Fondamentale è cambiare mentalità e considerarli innanzitutto come un investimento per l’ottimizzazione della salute e della produttività dei propri dipendenti. Attenzione, però: in alcuni frangenti, si va ben oltre questo aspetto e si ragiona nell’ottica dell’obbligo normativo. Se vuoi sapere qualcosa di più in merito e scoprire quali sono le conseguenze di chi non considera la medicina del lavoro uno strumento prezioso per l’azienda, seguici nelle prossime righe di questo articolo.

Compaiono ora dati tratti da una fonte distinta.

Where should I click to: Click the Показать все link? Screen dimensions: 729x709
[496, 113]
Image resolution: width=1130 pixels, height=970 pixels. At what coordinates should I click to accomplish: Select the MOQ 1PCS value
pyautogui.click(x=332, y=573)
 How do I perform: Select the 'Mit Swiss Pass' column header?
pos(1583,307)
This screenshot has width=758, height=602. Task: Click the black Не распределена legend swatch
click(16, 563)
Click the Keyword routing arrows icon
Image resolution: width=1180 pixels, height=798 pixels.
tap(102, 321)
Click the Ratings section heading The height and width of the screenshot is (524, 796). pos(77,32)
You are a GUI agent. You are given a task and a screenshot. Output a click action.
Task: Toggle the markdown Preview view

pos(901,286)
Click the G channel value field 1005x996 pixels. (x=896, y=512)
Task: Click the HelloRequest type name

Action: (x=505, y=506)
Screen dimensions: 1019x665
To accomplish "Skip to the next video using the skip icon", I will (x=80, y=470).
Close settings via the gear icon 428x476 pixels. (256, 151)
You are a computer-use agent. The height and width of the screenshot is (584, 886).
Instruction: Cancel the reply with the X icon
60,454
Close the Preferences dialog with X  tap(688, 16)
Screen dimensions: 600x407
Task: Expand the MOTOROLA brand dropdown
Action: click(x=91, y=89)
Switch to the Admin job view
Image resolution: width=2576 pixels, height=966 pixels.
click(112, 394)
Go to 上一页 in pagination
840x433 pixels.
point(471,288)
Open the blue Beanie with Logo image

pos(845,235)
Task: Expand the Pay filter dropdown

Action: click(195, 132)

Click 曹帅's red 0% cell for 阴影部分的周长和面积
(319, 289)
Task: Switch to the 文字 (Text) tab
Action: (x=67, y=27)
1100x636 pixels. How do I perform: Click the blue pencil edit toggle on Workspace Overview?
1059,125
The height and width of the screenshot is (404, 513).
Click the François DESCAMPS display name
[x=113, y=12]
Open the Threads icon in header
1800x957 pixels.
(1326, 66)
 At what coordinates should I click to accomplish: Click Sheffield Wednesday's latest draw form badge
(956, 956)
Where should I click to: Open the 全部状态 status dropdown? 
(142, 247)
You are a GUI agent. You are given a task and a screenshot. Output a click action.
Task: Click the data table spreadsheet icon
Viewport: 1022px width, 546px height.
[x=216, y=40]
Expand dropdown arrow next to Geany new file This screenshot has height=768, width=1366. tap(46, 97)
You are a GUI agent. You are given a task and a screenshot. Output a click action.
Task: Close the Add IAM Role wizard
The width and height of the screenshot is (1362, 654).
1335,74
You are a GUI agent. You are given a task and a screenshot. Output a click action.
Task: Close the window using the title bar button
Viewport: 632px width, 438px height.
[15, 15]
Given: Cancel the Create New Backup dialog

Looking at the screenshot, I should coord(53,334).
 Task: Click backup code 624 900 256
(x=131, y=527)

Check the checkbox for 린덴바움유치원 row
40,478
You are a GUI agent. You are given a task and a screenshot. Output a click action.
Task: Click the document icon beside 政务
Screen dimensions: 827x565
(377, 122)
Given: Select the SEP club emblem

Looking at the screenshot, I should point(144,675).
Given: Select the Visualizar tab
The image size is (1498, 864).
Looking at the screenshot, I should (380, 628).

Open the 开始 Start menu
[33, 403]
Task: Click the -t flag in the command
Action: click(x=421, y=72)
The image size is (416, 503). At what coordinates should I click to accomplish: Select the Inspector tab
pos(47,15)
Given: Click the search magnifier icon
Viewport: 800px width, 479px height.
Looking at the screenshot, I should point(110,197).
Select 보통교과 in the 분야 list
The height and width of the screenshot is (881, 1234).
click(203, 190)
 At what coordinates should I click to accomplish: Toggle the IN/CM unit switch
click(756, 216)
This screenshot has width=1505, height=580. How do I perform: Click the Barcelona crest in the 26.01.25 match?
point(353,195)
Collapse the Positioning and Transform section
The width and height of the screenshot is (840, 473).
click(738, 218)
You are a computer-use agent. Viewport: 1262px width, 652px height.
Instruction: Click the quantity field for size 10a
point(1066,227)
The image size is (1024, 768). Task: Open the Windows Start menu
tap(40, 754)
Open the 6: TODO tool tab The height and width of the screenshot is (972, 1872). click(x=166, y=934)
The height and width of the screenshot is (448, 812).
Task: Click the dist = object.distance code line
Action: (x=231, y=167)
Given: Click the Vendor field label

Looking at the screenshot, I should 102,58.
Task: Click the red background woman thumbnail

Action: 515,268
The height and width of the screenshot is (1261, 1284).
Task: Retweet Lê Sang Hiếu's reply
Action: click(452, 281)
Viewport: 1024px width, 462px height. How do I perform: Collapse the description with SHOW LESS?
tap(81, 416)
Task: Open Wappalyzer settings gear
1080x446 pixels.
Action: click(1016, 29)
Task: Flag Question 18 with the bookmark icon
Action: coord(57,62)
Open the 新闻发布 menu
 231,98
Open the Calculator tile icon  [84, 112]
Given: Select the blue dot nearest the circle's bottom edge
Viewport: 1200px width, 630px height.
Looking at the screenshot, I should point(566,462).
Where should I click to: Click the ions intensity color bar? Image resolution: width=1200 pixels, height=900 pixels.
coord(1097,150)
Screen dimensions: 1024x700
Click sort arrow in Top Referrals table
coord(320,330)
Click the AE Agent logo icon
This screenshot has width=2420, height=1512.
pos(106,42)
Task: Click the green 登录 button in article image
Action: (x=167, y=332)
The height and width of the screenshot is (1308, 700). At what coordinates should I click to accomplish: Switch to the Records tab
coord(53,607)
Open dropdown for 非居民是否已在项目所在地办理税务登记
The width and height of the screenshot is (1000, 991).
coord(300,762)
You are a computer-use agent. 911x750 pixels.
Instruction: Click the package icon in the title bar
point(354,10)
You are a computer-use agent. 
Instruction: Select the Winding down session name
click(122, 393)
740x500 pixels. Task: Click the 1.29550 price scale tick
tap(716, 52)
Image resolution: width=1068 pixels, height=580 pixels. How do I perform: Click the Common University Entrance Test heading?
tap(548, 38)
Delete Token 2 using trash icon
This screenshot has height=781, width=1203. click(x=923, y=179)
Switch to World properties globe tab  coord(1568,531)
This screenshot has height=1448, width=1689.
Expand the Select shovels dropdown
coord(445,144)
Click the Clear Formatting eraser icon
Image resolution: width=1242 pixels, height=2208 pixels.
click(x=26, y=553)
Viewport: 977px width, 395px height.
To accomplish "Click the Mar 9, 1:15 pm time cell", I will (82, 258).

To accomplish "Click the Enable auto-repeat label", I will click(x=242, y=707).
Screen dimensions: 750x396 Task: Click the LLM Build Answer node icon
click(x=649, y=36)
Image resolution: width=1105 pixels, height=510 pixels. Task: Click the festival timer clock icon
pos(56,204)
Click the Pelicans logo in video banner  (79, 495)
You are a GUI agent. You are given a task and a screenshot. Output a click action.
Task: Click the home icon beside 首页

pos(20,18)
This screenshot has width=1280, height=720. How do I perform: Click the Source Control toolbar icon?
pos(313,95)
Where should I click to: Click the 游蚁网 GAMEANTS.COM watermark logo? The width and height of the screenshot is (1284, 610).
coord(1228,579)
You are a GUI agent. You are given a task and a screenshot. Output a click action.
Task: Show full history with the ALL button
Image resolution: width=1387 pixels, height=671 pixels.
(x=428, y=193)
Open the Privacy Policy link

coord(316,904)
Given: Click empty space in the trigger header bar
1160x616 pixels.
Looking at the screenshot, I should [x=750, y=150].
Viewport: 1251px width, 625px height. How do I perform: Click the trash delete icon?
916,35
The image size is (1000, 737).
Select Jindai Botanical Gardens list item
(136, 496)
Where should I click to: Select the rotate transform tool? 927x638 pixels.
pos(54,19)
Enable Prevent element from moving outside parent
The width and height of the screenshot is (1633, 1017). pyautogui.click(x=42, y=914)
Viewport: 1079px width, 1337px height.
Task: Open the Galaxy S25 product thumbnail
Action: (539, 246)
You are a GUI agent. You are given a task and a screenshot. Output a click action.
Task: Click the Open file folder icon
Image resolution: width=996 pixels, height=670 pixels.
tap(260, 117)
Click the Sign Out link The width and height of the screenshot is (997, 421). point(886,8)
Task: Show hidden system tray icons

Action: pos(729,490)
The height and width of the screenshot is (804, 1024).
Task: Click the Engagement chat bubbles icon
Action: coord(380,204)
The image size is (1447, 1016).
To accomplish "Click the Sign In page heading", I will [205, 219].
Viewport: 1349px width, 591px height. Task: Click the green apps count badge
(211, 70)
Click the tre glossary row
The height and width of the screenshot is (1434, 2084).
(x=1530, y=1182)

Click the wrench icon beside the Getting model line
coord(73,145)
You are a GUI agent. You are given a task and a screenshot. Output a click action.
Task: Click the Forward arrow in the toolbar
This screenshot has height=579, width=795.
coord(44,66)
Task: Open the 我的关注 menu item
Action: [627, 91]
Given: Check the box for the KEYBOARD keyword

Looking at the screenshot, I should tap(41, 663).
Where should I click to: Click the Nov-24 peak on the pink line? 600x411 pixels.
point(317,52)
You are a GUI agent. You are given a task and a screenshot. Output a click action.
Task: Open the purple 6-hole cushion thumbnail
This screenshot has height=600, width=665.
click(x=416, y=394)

Medicina del lavoro: quando è obbligatoria e cosa rischia chi non la fa

L’attuale quadro normativo italiano non rende la figura del medico competente obbligatoria in tutti i contesti aziendali. Come ricorda la Legge 81/2008, il Testo Unico per la sicurezza sul lavoro, il ricorso alla medicina del lavoro è obbligatorio nei casi in cui l’attività, a prescindere dal numero di dipendenti, è soggetta a rischi. Tra i fattori che li determinano è possibile includere la movimentazione manuale di carichi, ma anche i frequenti movimenti degli arti superiori. Chi pensa che il lavoro a rischio sia solo quello in fabbrica, può anche cambiare idea. Il legislatore, infatti, include sotto a questo cappello anche le mansioni professionali che richiedono un utilizzo dei videoterminali per un lasso di tempo superiore alle 20 ore a settimana.

Affidandosi a un valido medico competente, è possibile minimizzare questi fattori di rischio – e anche altri, l’elenco è lungo – e migliorare, man mano che passa il tempo, il grado di benessere sul luogo di lavoro.

Dal momento che la nomina del medico competente in alcune attività è un obbligo, chi non ottempera può trovarsi a dover pagare delle sanzioni economicamente ingenti. Facciamo un esempio concreto per capire di che cifre parliamo. Nel caso della mancata visita medica o della visita scaduta per un numero di lavoratori fino a cinque, il datore di lavoro va incontro a sanzioni comprese tra i 2.192 e gli oltre 4.000 euro. Nelle situazioni in cui, invece, viene certificata la mancanza di visita medica o la visita medica scaduta per un numero di lavoratori superiore ai 10, le sanzioni possono superare gli 8.000 euro. Non c’è che dire: si tratta di cifre che, in molti casi, sono ben superiori rispetto ai costi da sostenere per le mansioni del medico del lavoro!

I compiti del datore di lavoro

La nomina del medico competente – nei casi in cui sussiste l’obbligo di legge – è a carico del datore di lavoro. Il soggetto in questione deve fornire al professionista sopra citato tutte le informazioni per iniziare al meglio il proprio lavoro. Innanzitutto, bisogna specificare il numero dei dipendenti, così come le mansioni che ciascuno di essi svolge. Importantissimo è anche consegnare al medico il Documento di Valutazione dei Rischi. Quest’ultimo, redatto dal datore di lavoro, elenca i rischi correlati all’esercizio delle attività dell’azienda, con una valutazione dell’entità degli stessi. Nel DVR, si forniscono anche dei riferimenti quantitativi relativi alle probabilità che il rischio si verifichi, danneggiando persone o cose.

Una volta nominato il medico competente, sarà compito di questo professionista l’inizio della valutazione del protocollo sanitario aziendale, al quale ha la facoltà di apportare modifiche se lo ritiene opportuno.